# BRIEF:
The response should consist only of the lines from the one with "Click the OS label under Minimum" to the end of the data below, copied exactly and without pictures.
[PROVIDED DATA — start]
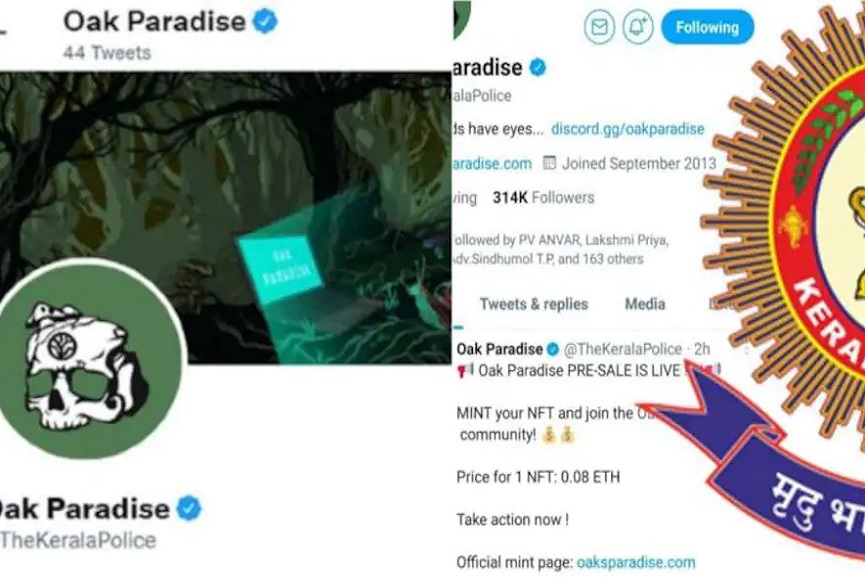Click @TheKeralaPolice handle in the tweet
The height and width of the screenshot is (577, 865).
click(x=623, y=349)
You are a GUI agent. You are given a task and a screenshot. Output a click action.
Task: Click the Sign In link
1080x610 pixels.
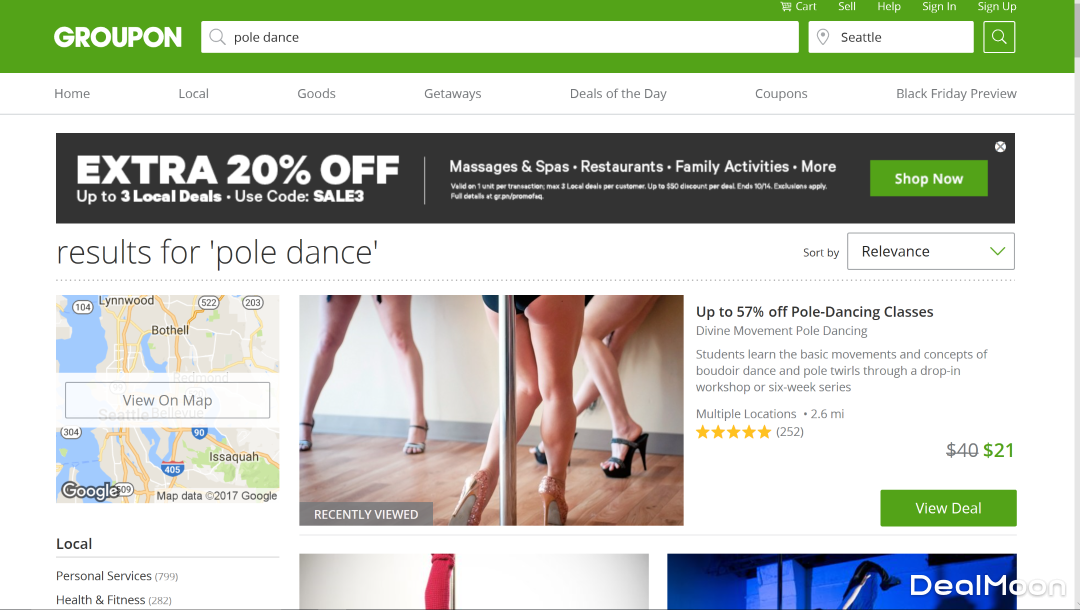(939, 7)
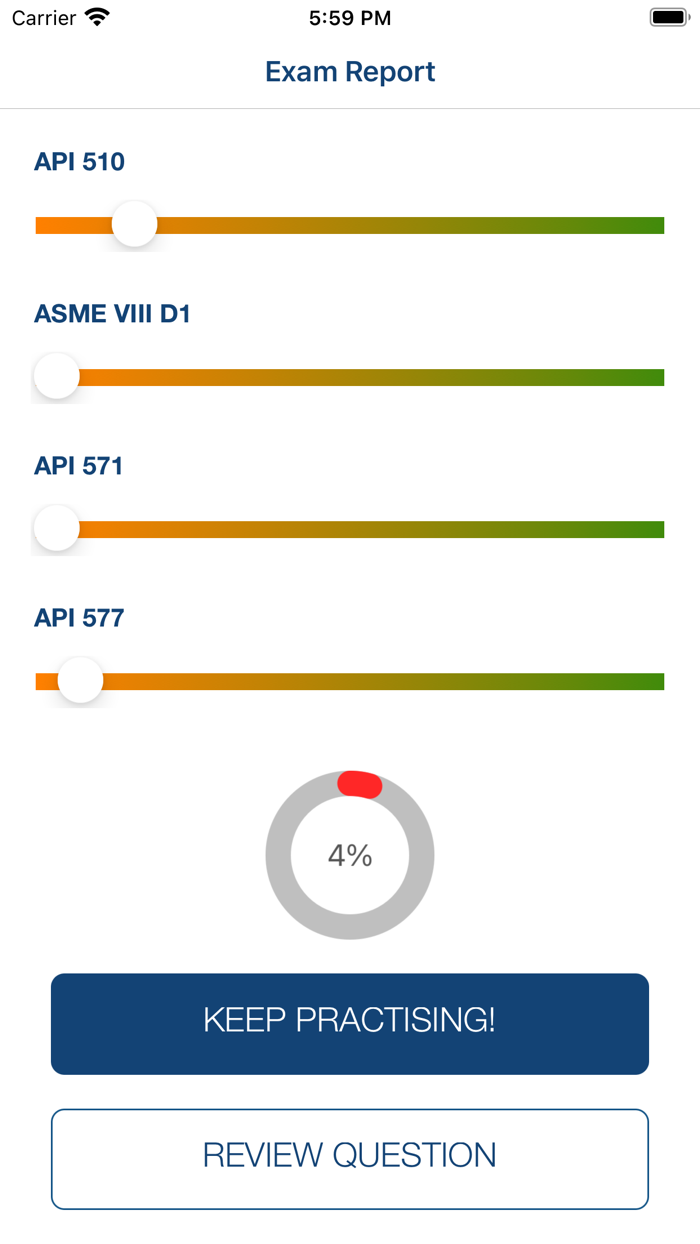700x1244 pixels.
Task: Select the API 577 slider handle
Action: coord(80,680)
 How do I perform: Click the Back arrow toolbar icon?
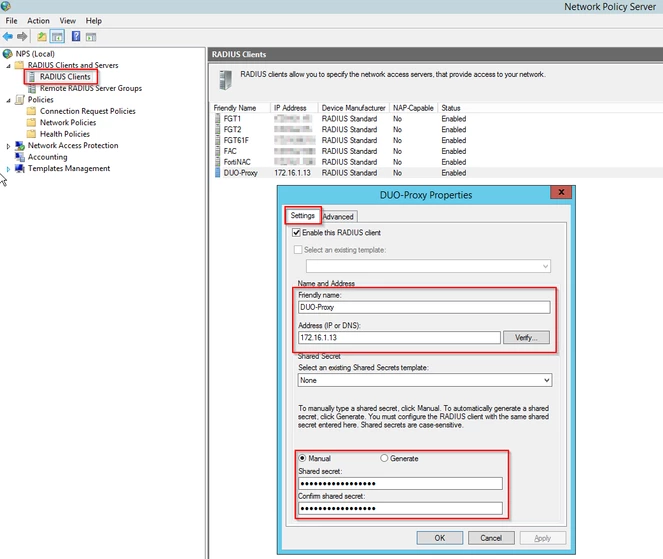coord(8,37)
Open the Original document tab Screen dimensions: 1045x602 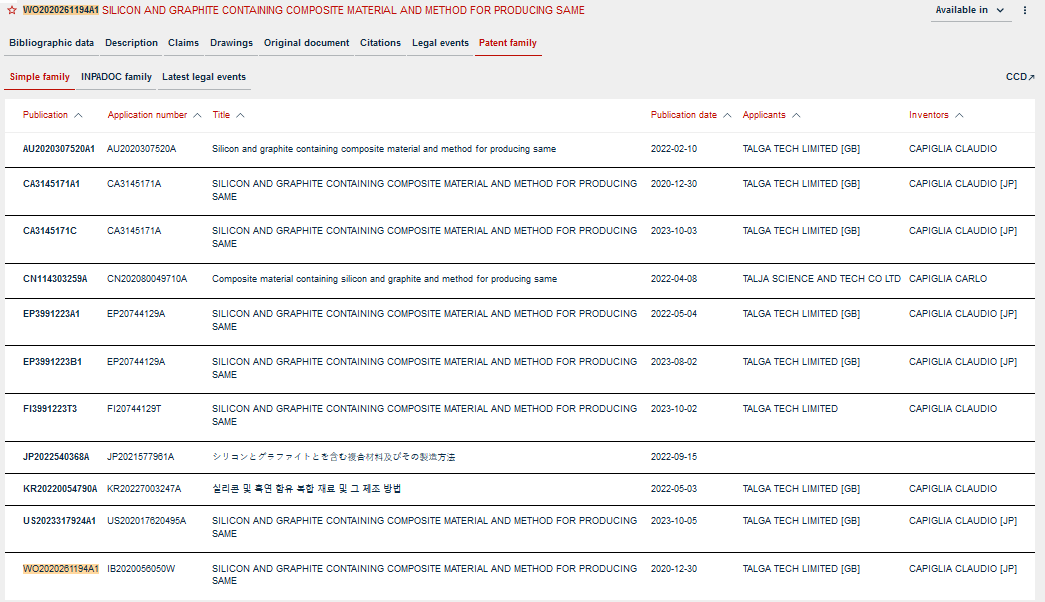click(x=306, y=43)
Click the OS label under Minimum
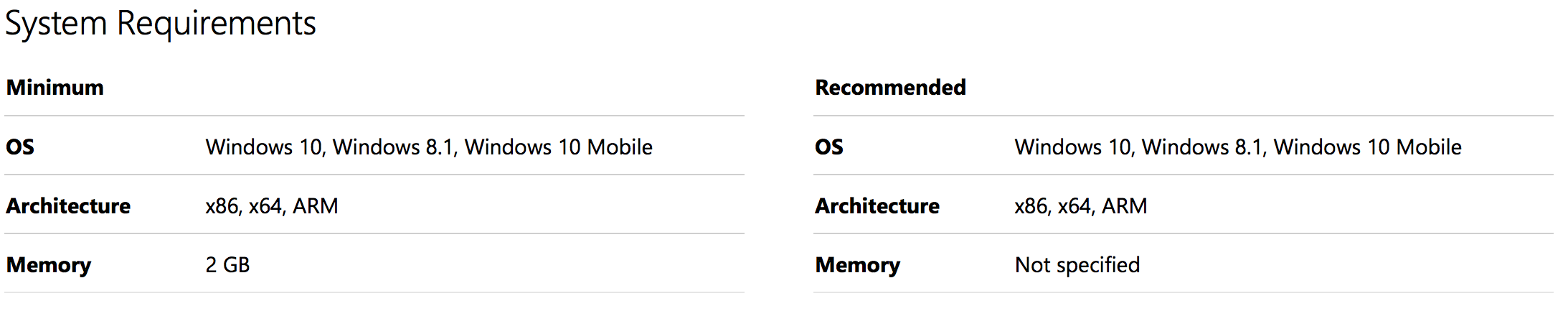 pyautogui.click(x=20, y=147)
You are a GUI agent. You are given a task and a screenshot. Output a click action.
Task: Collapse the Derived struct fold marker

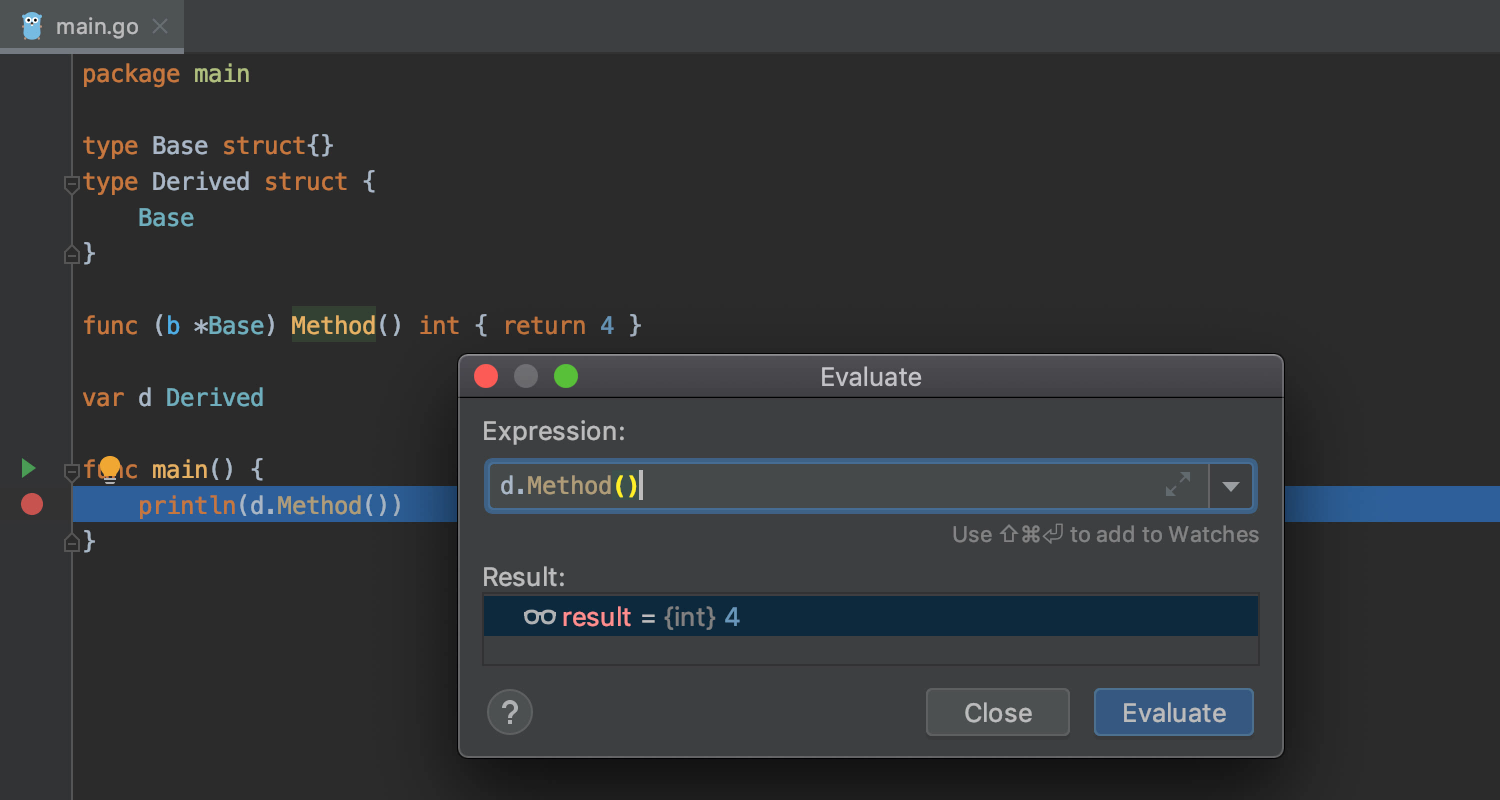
[PROVIDED DATA — finish]
# YOUR SOLUTION:
Click the OS label under Minimum
 pyautogui.click(x=20, y=147)
You are a GUI agent. You are given a task and a screenshot. Output a click action.
Task: Collapse the Derived struct fold marker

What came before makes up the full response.